Further testing shows that it's Chromium's base::Lock which creates 99% of that many mutexes (this class is a mutex representation in Chromium). Which proves that it's Chromium who's guilty here. Now I need to see why it needs that many Lock classes (it won't be easy).

[dmik]

Actually, there isn't any practical way to analyze who's creating that many locks — they are used all over. What could help here is call stack traces in places where locks are instantiated. But there isn't any ready-to-use API to do so. We could generate .TRP reports with EXCEPTQ but I guess it will not survive creating a 1000 .TRP reports in one second on multiple threads... A profiling tool could also help but we don't have a good working one (and making it with such a big Chromium dll is a big question per se).
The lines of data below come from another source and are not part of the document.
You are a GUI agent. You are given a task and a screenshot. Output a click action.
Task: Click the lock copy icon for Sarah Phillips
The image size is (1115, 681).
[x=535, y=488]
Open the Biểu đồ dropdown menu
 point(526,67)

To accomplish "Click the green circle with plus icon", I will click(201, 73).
What I can try to do is optimize so that OS/2 mutexes are only created when first locked. Assuming that if the lock is just created and never actually locked, it will not waste an OS/2 mutex.

[dmik]

Just for the record, here I can create exactly 65512 private OS/2 mutexes and then DosCreateMutexSem returns ERROR_TOO_MANY_HANDLES. This is not what I get in Chromium (ERROR_NOT_ENOUGH_MEMORY) when having created like 20k mutexes or so. So I wonder what could it be then...
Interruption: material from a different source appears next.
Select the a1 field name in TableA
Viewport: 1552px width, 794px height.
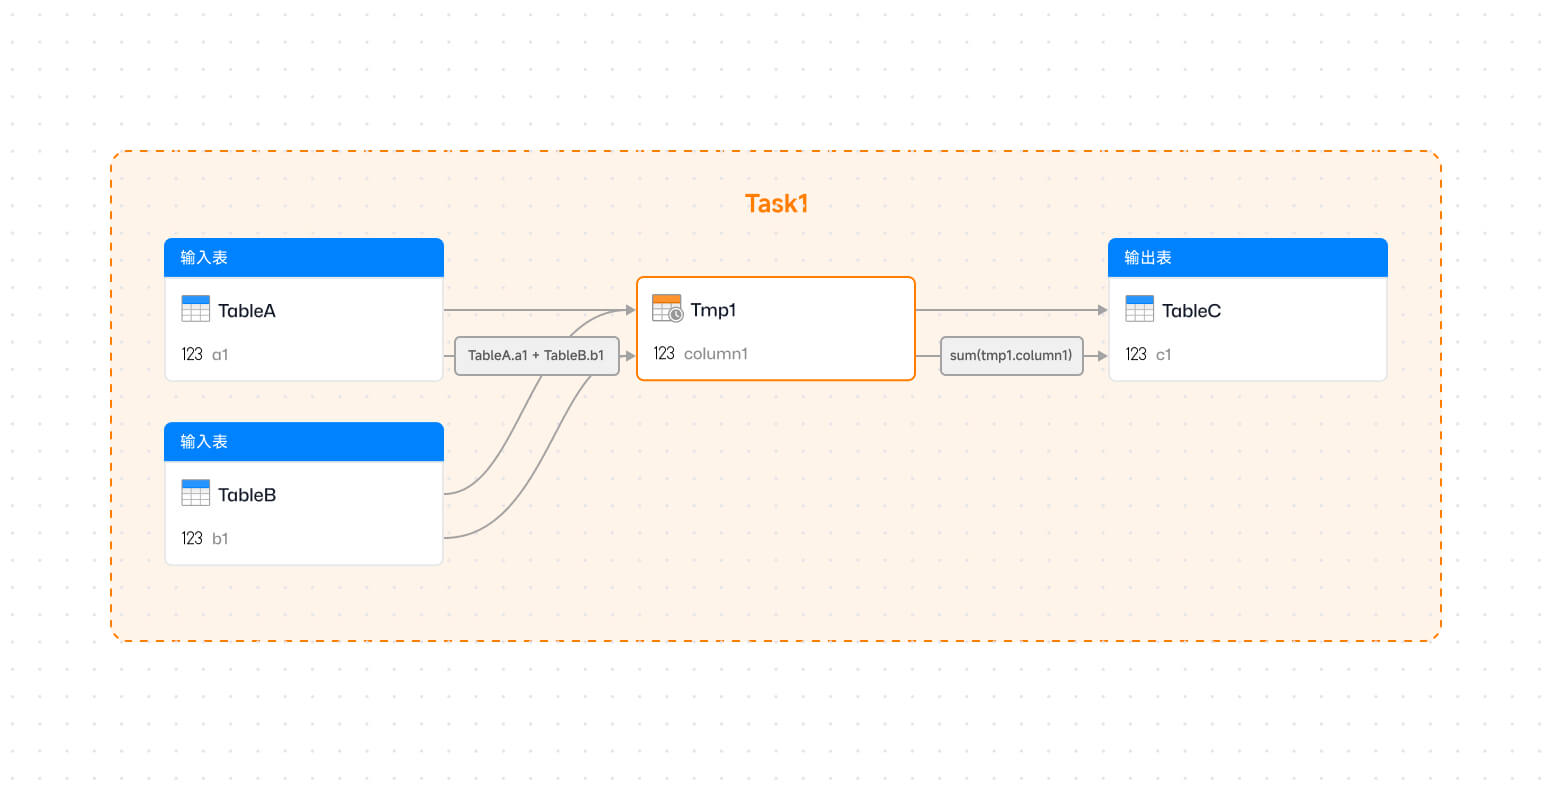pos(220,354)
My current guess is that mutexes use some memory area shared with other system resources and in Chromium it gets exhausted before a "technical" limit of 65512 mutexes is reached.

[dmik]

Using PTHREAD_MUTEX_INITIALIZER in base::Lock constructor instead of a real pthread_mutex_init call (which results in a DosCreateMutexSem call) reduced the peak number number of simultaneously open mutexes by 2 (in two times). Not bad. But still, I really wonder why Chromium needs so many of them (and why many hundred remain not destroyed by the time the app ends).

[dmik]

Yes, Chromium just createst mutexes like hell. Especially in debug builds. There they have these DCHECK_CALLED_ON_VALID_THREAD and similar macros used virtually everywhere to check for thread safety (thread affinity). And each such check requires a class member created with THRAED_CHECKER macro. This instantiates a ThreadChecker class which creates a single mutex. So each instance of a class using THRAED_CHECKER macro will create a mutex. And there may be quite a few instances of some classes (thousands). Also, there is a more sophisticated checker, SEQUENCE_CHECKER used even more often, it seems. And this on uses TWO mutexes per each instance.
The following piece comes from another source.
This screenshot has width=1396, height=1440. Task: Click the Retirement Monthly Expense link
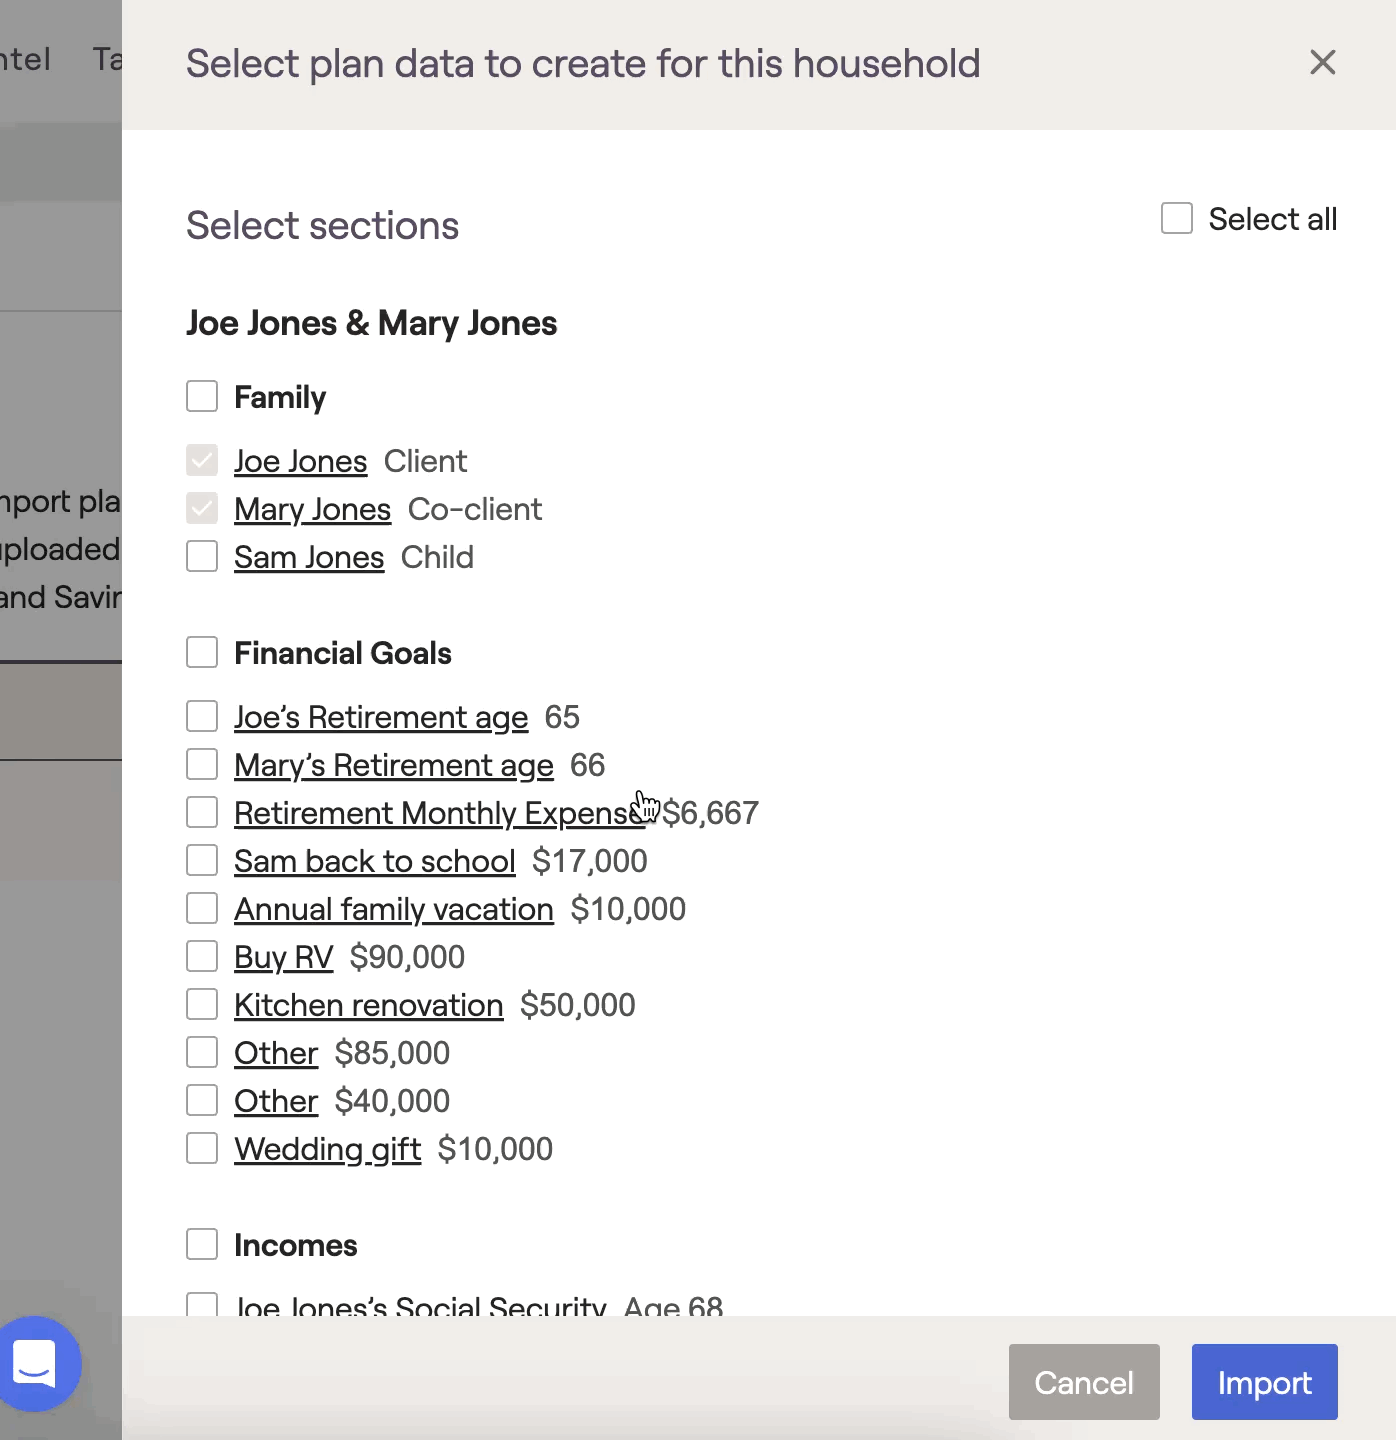pyautogui.click(x=430, y=813)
Of course, it's not a surprise that in debug builds the mutex count at some point quickly grows to the limit. Here it starts failing with ERROR_NOT_ENOUGH_MEMORY after having ~32k simultaneous mutexes. Really looks like some OS/2 system buffer is run out of space.

In release builds the situation is much better — much less mutexes. But still, a dozen thousand is quite a bit. It's a potential point of failure on OS/2. And a sign of bad design in Chromium. Interestingly enough, there is an article https://www.chromium.org/developers/lock-and-condition-variable advising against using base::Lock and base:: ConditionVariable primitives unless absolutely necessary. But there are already so many uses for it in existing classes... They protect data members there from unsafe concurrent access but as I said above many instances of such classes may be created.

[StevenLevine]

A couple of comments. 64K is a magic number in a lot of OS/2 APIs because much of the kernel is still 16-bit. We are limited to 65K memory objects. We are limited to 65K mutexes. The out of memory may be a case of running out of memory objects while attempting to create the mutexes.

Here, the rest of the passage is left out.